Menafsir Ritus Lewat Fotografi

oleh Dwi S. Wibowo
 


Sejak kehadirannya pada abad 19 lalu, fotografi segera merebut perhatian publik sebagai media perekam sekaligus penghadir ulang kenyataan yang paling ampuh. Kemampuan mekanisnya dalam menangkap detail dari sebuah peristiwa, membuat manusia modern hingga kini terus mengagungkannya sebagai pencatat sejarah atas peristiwa yang dialaminya maupun yang terjadi di seputar dunia. Fotografi menjelma menjadi sarana dokumentasi yang paling populer seiring dengan berkembangnya peradaban manusia. Dari ruang-ruang personal hingga peristiwa-peristiwa besar yang terjadi di entah belahan dunia mana, tidak luput dari tangkapan lensa kamera. Terlepas dari fungsi tersebut, fotografi juga menjadi bagian dari sarana ekspresi bagi seniman visual dalam menuangkan gagasannya. Ekspresi tersebut bisa saja berupa konsep atau bisa juga berupa respon atas suatu peristiwa.

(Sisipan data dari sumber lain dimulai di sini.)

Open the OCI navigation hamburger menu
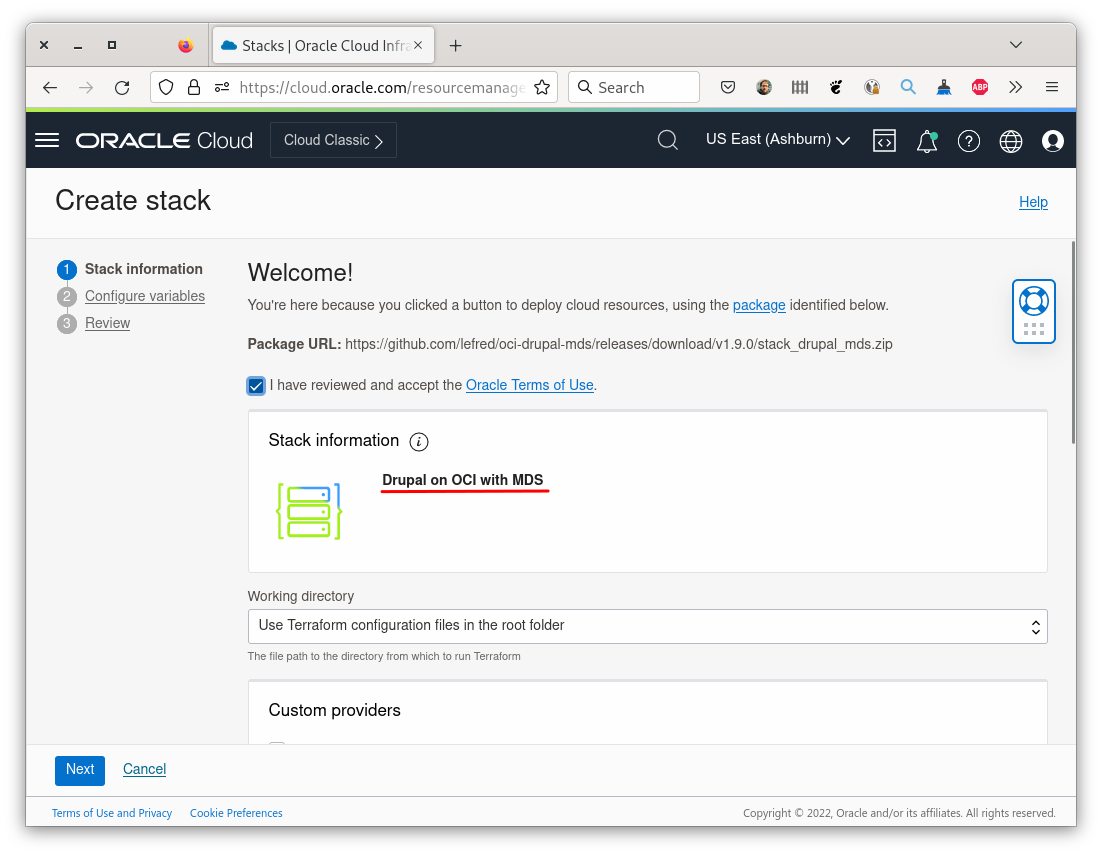point(46,140)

Sebuah pameran bertajuk “Prayascita” yang digelar komunitas fotografi Lingkara Photoart mencoba menghadirkan sudut pandang lain dalam menakar sebuah peristiwa melalui fotografi. Bebarengan dengan prosesi (ritual) yang digelar oleh komunitas ini untuk menandai berakhirnya renovasi ruang yang selama ini mereka tempati sebagai ruang kreatif, sebuah ritus penyucian diri pun mereka langsungkan pada hari Minggu, 3 Mei lalu.
Dalam tradisi masyarakat Bali, prosesi penyucian diri disebut sebagai ritus Prayascita. Sebuah ritus yang digelar untuk menandai babak baru dalam kehidupan manusia pasca peristiwa besar (bersifat baik maupun buruk) yang berlangsung dalam hidupnya. Bagi masyarakat Bali, ritus telah menjadi peristiwa yang berlangsung sehari-hari. Satu ritus akan segera disambut dengan ritus yang lain dalam kurun waktu yang relatif berdekatan, oleh karenanya ritus tersebut telah menjadi bagian tak terpisahkan dari kehidupan masyarakat.

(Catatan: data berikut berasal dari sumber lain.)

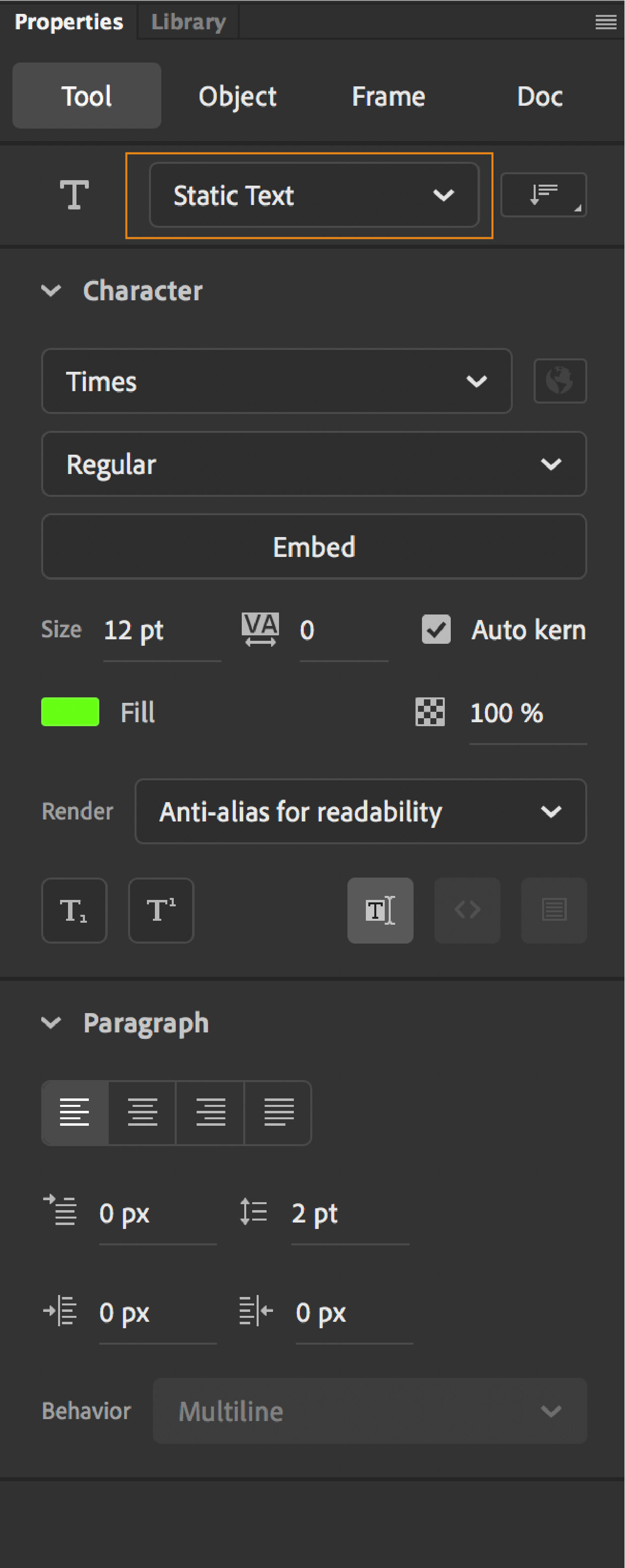Select right-align paragraph option
This screenshot has height=1568, width=625.
(x=210, y=1113)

Erik Prasetya dalam bukunya, Estetika Banal, memandang fotografi sebagai sarana untuk merekam berbagai peristiwa yang berlangsung dalam masyarakat apapun stratifikasinya. Fotografi tidak lagi terjebak pada ruang-ruang yang ditata sedimikian rupa dengan tujuan semata-mata untuk mengejar keindahan visual yang dihasilkan oleh kamera. Akan tetapi, fotografi bisa saja masuk ke segala ruang yang memungkinkan lensa kamera bekerja. Kerumunan orang di pinggir jalan, keriuhan pasar tradisional, timbunan sampah sehabis upacara, ataupun sumuk sesaknya sebuah bis kotapun layak direkam melalui fotografi.

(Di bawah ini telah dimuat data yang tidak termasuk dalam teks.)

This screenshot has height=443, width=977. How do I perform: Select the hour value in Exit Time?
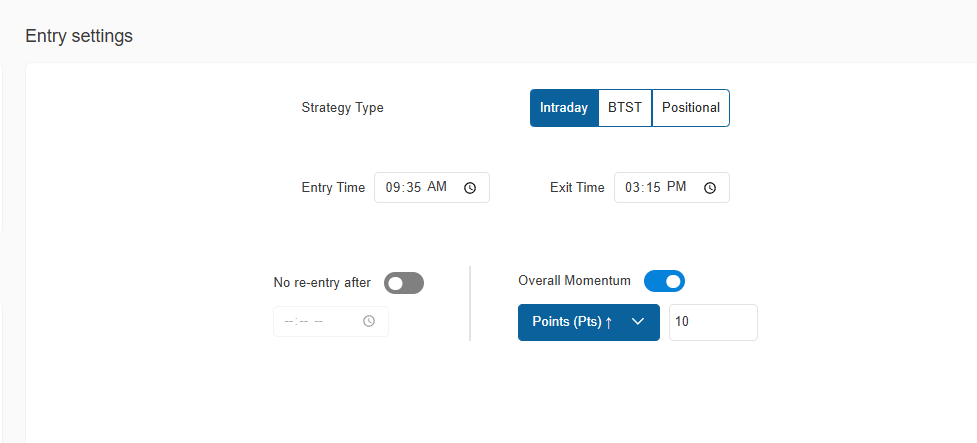(633, 188)
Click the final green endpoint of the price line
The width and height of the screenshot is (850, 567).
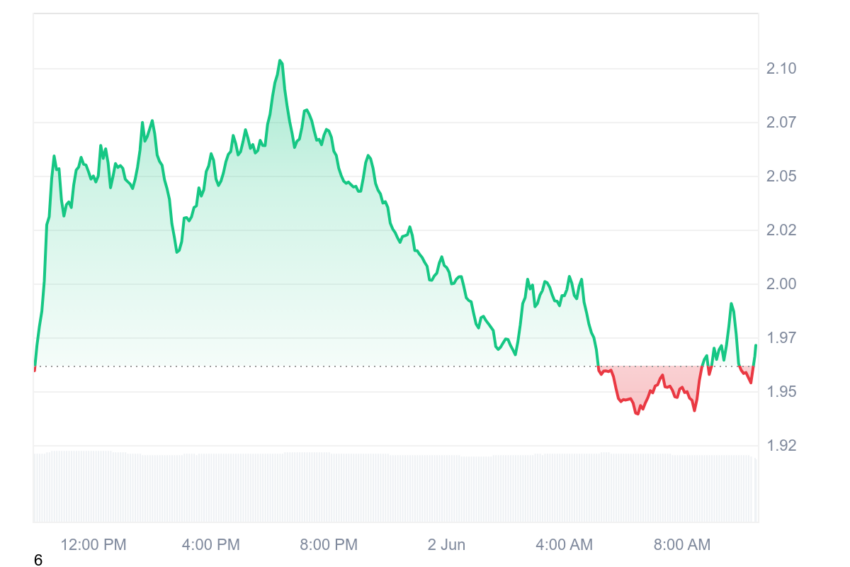pyautogui.click(x=756, y=345)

Terlepas dari kesucian prosesi Prayascita yang dilangsungkan, pameran foto ini mencoba memberikan takaran baru atas tema ataupun peristiwa Prayascita itu sendiri. Foto-foto yang hadir di sini tidak hanya merekam prosesi tersebut sebagai peristiwa yang dibekukan, melainkan mencari sejauh mungkin kemungkinan-kemungkinan baru untuk memaknai prosesi yang mereka langsungkan maupun mendedah realitas yang mereka alami sendiri. Hal tersebut dibenarkan oleh DP Arsa, penggerak komunitas Lingkara Photoart yang juga turut memamerkan karyanya dalam pameran ini. Bahwa setiap fotografer yang terlibat dalam pameran tersebut dibebaskan untuk menjelajahi berbagai kemungkinan pemaknaan, baik pada tataran empirik maupun semiotik atas tema Prayascita tersebut. 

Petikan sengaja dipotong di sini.